Similarly, the “Treaty of Peace between the Republic of China and Japan” executed in 1952 stated, “It is recognized that all treaties, conventions, and agreements concluded before 9 December 1941 between Japan and China have become null and void as a consequence of the war.” Japan had acquired Taiwan, Penghu, and other island properties after the First Sino-Japanese War, which ended with Japanese victory in 1895. The Treaty of Shimonoseki, executed in April, 1895, acknowledged Korea’s independence and gave Taiwan, plus the additional land indicated above, to Japan. Japan aggressively made use of the residents of Korea and Taiwan to its own benefit as a consequence of these two treaties. Although treaties with China had also allowed brutalization of the Chinese people, the treaties were not mentioned in the later peace accords with the People’s Republic of China.
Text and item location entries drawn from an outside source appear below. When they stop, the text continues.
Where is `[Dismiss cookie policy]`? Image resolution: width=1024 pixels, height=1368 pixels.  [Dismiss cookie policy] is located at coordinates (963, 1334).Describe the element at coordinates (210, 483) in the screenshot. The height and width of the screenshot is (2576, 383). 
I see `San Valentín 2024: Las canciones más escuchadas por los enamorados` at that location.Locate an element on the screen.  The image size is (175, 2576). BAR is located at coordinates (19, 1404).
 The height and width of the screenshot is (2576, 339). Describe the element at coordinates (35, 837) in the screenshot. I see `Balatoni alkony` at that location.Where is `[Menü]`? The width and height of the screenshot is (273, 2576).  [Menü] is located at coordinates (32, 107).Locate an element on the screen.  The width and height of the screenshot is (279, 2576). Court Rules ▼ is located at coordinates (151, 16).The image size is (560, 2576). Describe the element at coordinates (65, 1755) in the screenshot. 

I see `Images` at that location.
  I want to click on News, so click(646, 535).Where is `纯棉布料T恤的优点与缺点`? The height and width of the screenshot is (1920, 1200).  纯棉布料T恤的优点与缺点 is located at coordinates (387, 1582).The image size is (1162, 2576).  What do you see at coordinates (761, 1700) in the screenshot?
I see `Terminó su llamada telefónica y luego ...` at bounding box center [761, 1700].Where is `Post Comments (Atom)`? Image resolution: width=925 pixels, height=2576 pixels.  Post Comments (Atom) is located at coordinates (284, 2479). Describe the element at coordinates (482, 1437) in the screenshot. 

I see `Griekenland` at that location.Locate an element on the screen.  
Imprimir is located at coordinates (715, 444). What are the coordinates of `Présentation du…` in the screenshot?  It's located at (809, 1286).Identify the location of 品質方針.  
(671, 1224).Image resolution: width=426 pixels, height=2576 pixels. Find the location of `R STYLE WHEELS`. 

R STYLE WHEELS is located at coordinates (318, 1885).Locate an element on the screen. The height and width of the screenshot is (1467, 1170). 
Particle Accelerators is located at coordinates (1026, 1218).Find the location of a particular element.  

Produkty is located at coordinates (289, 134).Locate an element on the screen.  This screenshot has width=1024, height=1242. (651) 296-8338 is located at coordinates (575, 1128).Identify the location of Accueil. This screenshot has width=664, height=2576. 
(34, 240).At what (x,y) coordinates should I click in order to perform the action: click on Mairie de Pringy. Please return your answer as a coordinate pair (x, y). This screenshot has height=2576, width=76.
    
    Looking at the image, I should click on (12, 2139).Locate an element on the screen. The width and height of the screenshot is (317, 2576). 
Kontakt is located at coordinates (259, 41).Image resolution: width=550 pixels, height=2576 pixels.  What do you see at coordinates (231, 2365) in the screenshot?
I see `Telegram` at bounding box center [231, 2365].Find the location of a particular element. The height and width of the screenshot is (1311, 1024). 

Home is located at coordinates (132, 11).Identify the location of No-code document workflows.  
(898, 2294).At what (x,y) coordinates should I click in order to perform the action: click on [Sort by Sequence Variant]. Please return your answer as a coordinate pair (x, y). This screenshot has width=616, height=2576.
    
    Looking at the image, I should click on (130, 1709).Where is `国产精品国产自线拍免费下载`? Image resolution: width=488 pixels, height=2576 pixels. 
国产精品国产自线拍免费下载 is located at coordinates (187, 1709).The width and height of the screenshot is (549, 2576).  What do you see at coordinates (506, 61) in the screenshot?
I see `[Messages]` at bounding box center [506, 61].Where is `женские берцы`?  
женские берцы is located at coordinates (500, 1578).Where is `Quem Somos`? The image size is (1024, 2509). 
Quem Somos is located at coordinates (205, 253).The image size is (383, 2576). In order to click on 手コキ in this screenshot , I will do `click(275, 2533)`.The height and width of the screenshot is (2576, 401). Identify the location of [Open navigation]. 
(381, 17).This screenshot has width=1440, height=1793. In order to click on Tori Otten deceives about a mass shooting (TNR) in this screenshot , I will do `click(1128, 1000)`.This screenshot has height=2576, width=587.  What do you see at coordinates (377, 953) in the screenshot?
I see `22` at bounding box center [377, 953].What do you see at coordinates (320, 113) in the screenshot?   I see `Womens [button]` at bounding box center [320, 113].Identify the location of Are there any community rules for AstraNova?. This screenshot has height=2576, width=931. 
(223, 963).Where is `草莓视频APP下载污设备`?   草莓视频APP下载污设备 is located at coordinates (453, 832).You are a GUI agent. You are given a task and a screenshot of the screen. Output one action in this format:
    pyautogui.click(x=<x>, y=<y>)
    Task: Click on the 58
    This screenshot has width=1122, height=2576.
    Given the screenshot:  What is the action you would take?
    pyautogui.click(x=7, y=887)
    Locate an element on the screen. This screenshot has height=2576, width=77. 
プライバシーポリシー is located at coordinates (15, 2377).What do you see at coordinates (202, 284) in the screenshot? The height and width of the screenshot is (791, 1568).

Another difference in the three treaties is the subject of regional domination. The treaties between Japan and Korea, and between Japan and Taiwan, made no mention of seeking regional domination or hegemony, while the joint communiqué and treaty between Japan and the People’s Republic of China emphasized that neither would attempt to achieve hegemony in the area. The inclusion of this point in the treaty was based on the history of Japan and China in East Asia – beginning in the latter half of the 19th century, the modernized Japanese military began to take over the nearby islands and parts of mainland China. Because the Japanese military had more efficient weapons and techniques of warfare, they were able to win the First Sino-Japanese war in 1895. Between 1895 and 1931, Japan fought with Russia over supremacy in East Asia. Japan gained greater areas of Manchuria and, in 1931, set up the puppet government of Manchukuo. This was followed by the Second Sino-Japanese War in 1937. Thus, Japan had a long record of trying to achieve hegemony in East Asia. This record had to be addressed by the treaty with China.

The treaties with Taiwan and Korea did not acknowledge Japanese crimes against the citizens of those countries. Japan had occupied the two countries and required hard work from the people, but the massacres that occurred in China (especially Manchuria) did not occur in the smaller countries. Japan had been very harsh towards China, killing many people and committing numerous war crimes. Thus, the Treaty between Japan and the People’s Republic of China had to acknowledge damages done to the people of the country.

An examination of the treaties executed by Japan with its neighbors (Taiwan, Korea, and China) reflects the historical precedents and events between each pair of countries. These additional treaties (after the Treaty of San Francisco) were required due to Japan’s previous aggression, attempts at regional domination, and genocide.